2. p. 97 Can we perform a rhetic act without referring or without naming ? does a rhetic act
need to contain both a phonetic and phatic act?

3. p. 92 When we issue any utterance whatsoever, are not doing something? Certainty
the ways in which we talk about action are liable here, as elsewhere, to be confusing
4. p. 98 Rheme vs. pheme.
A. Discuss the difference between speech and language?
B. Which does IBMs Watson use in Jeopardy?
C. Is one or the other used in intelligence speech?

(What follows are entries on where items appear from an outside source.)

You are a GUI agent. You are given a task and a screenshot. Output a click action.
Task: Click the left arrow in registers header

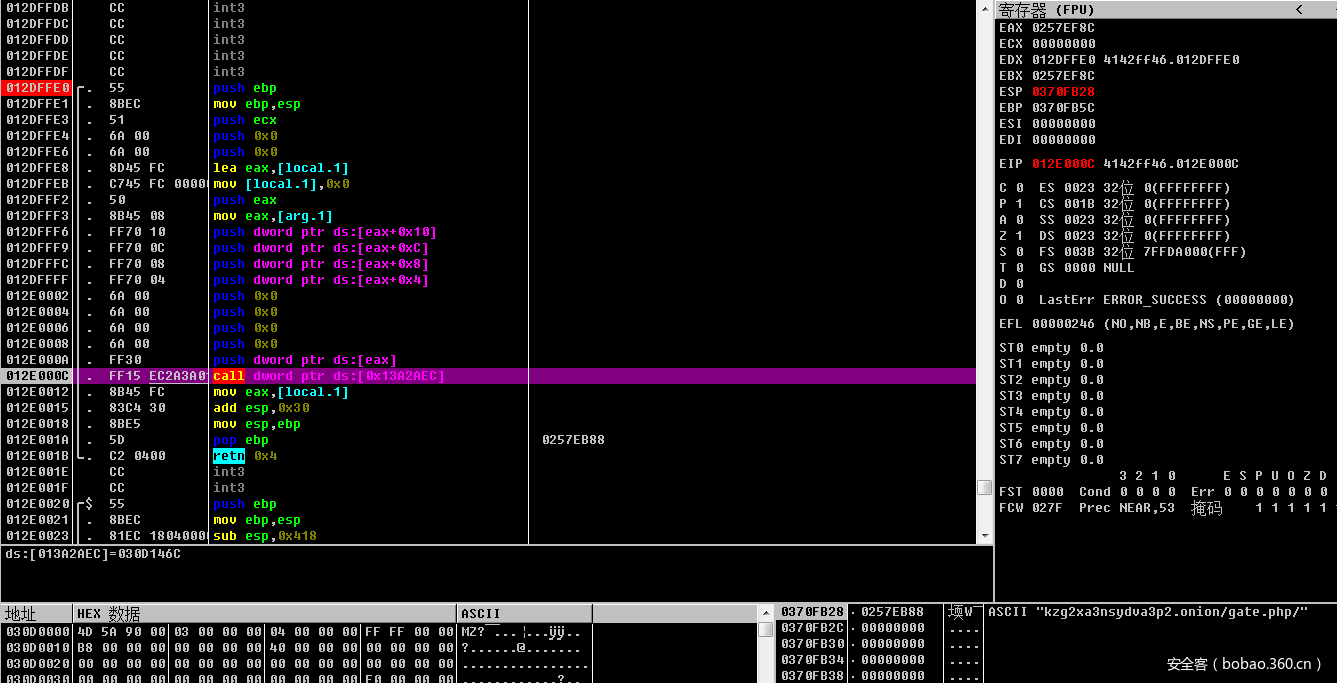[x=1299, y=9]
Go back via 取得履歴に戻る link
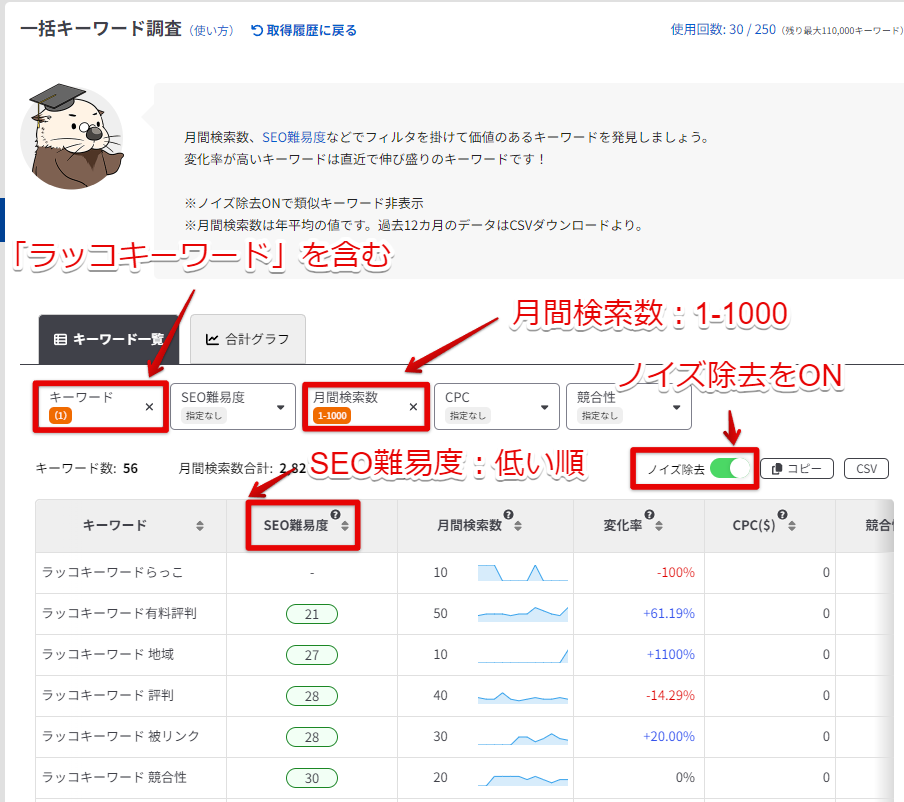Image resolution: width=904 pixels, height=802 pixels. tap(304, 30)
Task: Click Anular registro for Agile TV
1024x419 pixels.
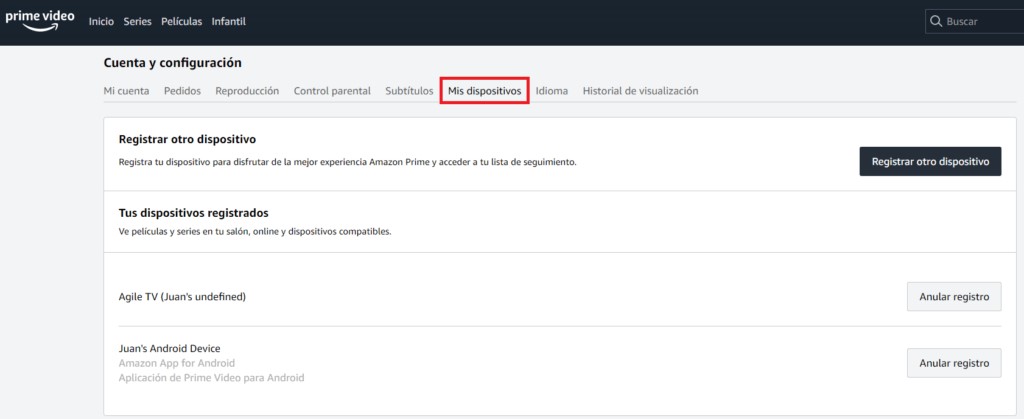Action: click(953, 297)
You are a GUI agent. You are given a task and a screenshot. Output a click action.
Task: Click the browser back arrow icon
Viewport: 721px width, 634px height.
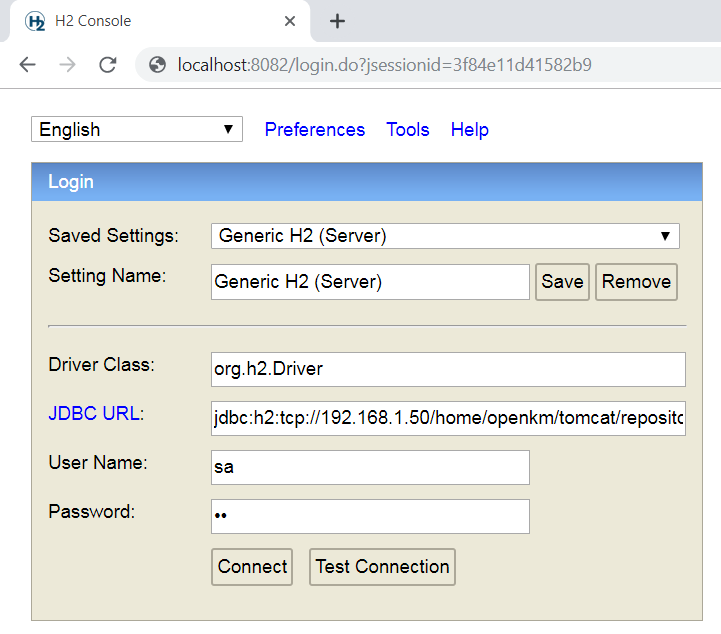coord(27,65)
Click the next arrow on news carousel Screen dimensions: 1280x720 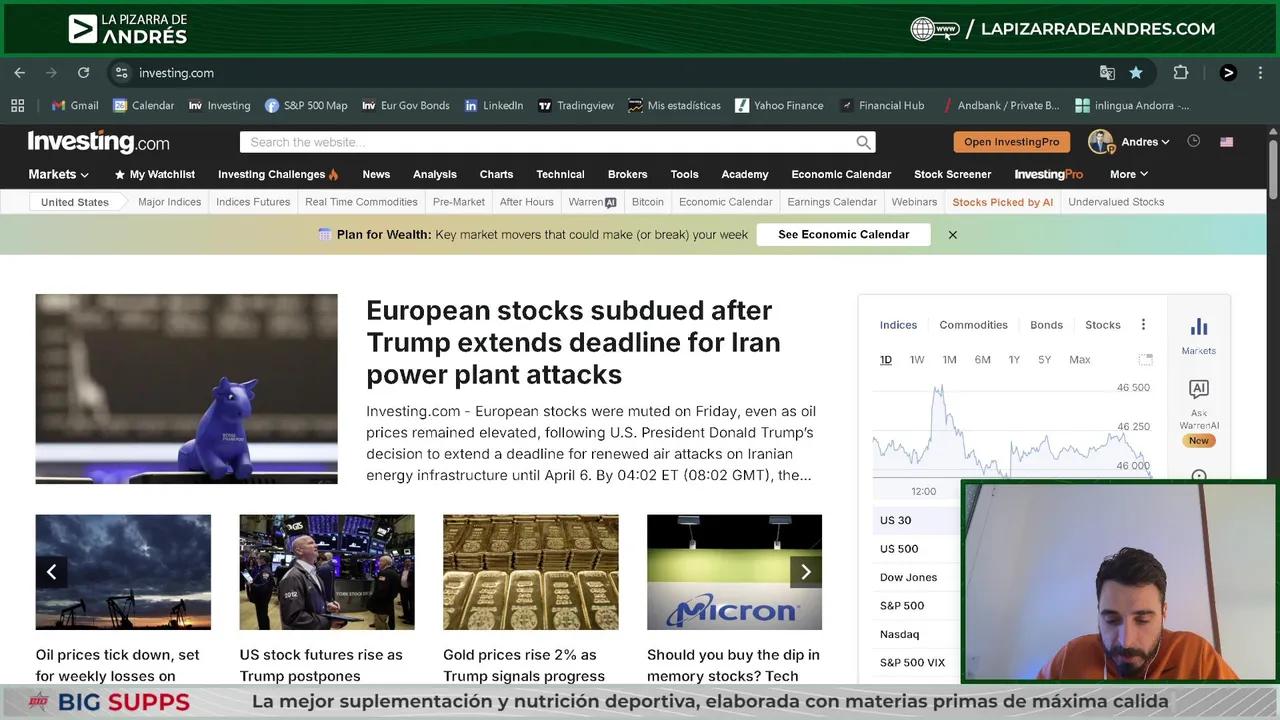(x=805, y=572)

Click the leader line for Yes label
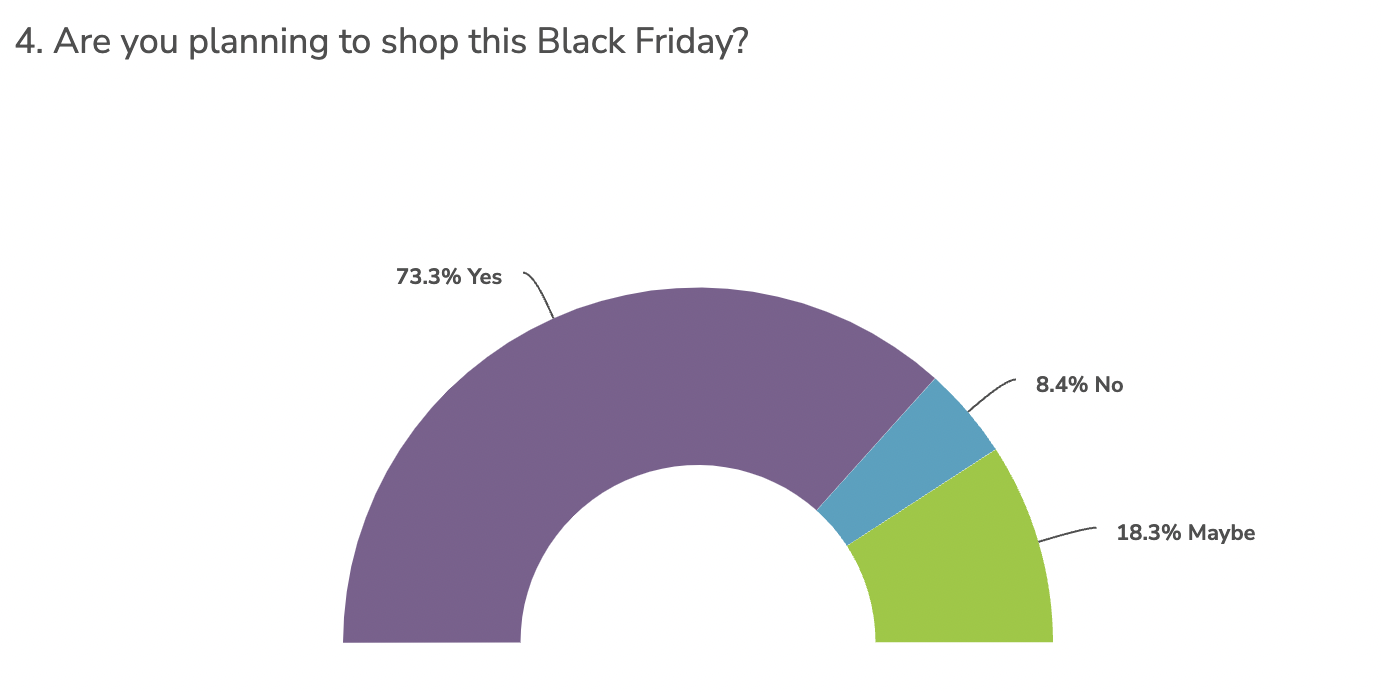540,293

5. Where does the distinction between illocution and perlocution occur?
For example, if I were to warn someone of something, at what point does my illocution, my
argument or speech, become a perlocution, that is, at what point would I have convinced
them? Since persuasion is so different for different people ( both the convincer and the
person to be convinced )
What factors affect the distinction between perlocution and illocution?
Since it is a spectrum, can it ever be programmed?